● Problem statement
Keyword search on "from": report each line of the records that contains it.

Data for analysis Block Start

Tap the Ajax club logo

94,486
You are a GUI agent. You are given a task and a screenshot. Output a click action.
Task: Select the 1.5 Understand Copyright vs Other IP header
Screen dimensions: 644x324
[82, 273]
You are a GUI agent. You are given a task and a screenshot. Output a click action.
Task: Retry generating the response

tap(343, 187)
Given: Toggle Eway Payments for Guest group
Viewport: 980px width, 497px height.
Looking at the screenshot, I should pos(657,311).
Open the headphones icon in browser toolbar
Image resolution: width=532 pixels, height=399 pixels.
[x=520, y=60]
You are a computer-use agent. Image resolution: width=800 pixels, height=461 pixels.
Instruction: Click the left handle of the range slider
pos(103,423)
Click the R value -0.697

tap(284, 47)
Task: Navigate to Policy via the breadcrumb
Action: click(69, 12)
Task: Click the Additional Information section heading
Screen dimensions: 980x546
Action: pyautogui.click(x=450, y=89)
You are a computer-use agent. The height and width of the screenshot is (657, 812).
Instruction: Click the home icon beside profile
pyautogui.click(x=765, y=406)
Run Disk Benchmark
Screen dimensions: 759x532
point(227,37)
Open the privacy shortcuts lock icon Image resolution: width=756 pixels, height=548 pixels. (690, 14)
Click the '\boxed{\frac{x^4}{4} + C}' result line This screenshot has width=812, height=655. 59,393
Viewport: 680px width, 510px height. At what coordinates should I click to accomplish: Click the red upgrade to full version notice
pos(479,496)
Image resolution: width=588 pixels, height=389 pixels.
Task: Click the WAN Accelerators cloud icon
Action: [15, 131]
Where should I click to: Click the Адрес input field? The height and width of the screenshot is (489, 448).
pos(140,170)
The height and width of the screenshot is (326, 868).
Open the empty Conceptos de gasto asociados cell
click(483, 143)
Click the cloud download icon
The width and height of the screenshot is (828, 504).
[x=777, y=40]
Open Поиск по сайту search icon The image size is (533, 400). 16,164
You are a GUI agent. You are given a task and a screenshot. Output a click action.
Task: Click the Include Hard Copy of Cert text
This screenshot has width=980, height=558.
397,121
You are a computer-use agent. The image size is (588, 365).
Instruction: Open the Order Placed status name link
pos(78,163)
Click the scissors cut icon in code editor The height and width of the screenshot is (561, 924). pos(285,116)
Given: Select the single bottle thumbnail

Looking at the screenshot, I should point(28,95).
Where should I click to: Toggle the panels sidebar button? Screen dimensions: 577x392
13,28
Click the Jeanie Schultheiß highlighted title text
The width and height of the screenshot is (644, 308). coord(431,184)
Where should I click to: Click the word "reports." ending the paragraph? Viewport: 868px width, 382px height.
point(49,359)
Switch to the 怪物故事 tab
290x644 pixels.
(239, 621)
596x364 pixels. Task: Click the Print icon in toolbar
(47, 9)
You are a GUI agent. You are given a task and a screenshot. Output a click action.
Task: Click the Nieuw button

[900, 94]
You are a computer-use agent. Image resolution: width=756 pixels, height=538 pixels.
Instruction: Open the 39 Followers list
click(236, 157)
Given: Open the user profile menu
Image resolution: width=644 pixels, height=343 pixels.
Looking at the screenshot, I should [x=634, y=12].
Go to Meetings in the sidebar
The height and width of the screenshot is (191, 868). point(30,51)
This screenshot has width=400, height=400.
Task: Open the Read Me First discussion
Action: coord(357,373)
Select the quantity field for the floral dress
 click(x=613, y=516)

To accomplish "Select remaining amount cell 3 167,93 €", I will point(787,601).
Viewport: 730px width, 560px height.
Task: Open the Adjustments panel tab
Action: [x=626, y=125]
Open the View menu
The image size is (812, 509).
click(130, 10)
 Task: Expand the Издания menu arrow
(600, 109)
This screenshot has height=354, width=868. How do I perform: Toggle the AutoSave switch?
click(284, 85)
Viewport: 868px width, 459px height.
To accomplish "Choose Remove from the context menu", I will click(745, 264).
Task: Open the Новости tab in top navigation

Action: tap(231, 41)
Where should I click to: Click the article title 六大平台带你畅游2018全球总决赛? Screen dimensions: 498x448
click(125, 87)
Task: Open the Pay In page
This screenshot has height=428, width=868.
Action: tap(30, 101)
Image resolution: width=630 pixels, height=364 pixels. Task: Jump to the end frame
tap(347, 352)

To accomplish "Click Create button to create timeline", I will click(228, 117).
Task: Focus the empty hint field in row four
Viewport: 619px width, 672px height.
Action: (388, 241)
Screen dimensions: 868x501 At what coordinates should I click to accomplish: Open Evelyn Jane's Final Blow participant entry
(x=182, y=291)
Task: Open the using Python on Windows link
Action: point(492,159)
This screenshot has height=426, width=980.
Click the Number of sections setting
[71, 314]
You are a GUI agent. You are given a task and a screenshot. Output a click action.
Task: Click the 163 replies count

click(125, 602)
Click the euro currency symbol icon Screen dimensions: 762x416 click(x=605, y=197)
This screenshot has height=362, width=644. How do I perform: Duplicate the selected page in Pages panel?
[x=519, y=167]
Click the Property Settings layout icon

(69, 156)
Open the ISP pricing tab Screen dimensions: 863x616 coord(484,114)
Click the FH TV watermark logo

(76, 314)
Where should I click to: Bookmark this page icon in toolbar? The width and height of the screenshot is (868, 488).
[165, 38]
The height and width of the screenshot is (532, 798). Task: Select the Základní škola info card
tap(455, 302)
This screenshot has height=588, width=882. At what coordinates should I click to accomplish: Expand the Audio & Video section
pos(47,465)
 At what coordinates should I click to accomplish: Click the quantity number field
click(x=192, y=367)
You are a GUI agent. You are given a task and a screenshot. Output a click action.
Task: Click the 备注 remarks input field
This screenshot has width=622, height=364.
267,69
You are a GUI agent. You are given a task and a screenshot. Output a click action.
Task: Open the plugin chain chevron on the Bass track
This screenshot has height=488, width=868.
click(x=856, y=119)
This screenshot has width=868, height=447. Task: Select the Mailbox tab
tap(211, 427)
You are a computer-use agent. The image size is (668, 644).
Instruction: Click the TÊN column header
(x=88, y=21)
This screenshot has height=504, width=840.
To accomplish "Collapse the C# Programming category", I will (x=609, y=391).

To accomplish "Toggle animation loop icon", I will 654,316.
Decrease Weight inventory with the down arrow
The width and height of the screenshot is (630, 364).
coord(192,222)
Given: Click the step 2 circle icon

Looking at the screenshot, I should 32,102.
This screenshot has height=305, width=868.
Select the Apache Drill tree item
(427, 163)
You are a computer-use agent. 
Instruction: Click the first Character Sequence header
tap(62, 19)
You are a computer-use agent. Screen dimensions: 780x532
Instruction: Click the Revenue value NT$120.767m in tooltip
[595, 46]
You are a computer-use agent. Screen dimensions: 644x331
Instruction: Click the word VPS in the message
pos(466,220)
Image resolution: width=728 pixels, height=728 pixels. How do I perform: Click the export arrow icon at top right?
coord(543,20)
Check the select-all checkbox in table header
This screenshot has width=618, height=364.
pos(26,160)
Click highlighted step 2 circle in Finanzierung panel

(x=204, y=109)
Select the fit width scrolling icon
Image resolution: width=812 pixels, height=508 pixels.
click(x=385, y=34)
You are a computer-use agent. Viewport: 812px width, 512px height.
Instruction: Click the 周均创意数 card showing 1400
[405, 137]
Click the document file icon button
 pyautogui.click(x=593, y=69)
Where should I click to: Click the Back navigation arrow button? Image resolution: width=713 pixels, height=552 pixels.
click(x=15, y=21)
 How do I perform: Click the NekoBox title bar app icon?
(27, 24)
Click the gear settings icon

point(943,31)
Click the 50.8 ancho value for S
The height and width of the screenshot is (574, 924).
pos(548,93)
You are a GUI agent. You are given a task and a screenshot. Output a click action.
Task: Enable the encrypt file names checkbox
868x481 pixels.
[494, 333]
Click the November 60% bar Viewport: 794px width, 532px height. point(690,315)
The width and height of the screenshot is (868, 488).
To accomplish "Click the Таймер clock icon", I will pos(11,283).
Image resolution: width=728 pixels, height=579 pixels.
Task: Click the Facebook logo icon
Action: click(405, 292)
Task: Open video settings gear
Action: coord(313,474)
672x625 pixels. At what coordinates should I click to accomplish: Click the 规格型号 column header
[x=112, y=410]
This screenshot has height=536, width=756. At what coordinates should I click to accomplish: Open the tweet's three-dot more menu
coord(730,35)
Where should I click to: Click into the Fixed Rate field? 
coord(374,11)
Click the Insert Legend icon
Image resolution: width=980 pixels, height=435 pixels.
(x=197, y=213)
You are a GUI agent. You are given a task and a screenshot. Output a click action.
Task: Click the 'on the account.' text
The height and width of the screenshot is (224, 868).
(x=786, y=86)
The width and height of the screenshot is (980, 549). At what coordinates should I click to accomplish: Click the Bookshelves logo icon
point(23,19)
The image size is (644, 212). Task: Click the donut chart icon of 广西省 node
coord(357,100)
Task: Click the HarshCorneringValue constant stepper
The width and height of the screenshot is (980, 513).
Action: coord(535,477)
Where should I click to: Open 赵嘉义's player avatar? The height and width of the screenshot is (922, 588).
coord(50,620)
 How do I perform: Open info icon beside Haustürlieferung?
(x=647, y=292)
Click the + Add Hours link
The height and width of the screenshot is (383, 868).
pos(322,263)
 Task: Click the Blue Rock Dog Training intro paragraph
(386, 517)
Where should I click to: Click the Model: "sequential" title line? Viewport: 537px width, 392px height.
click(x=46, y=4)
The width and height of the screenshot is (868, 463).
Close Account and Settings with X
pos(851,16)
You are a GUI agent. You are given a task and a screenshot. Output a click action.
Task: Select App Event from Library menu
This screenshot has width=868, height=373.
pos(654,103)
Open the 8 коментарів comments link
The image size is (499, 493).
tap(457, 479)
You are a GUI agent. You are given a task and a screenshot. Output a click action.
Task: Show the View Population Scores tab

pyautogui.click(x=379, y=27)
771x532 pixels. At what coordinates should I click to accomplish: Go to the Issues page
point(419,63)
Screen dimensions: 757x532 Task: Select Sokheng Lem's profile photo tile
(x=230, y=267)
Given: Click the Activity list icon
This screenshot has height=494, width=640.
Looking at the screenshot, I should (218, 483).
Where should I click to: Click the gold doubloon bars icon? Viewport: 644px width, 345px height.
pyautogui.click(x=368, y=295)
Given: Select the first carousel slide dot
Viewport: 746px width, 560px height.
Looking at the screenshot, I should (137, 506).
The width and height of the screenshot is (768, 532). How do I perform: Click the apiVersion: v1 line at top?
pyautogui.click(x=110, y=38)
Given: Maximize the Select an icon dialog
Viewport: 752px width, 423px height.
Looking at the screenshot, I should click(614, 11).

Data for analysis Block End

● Finished task
To accomplish "Choose Remove from the context menu", I will click(745, 264).
Task: Select App Event from Library menu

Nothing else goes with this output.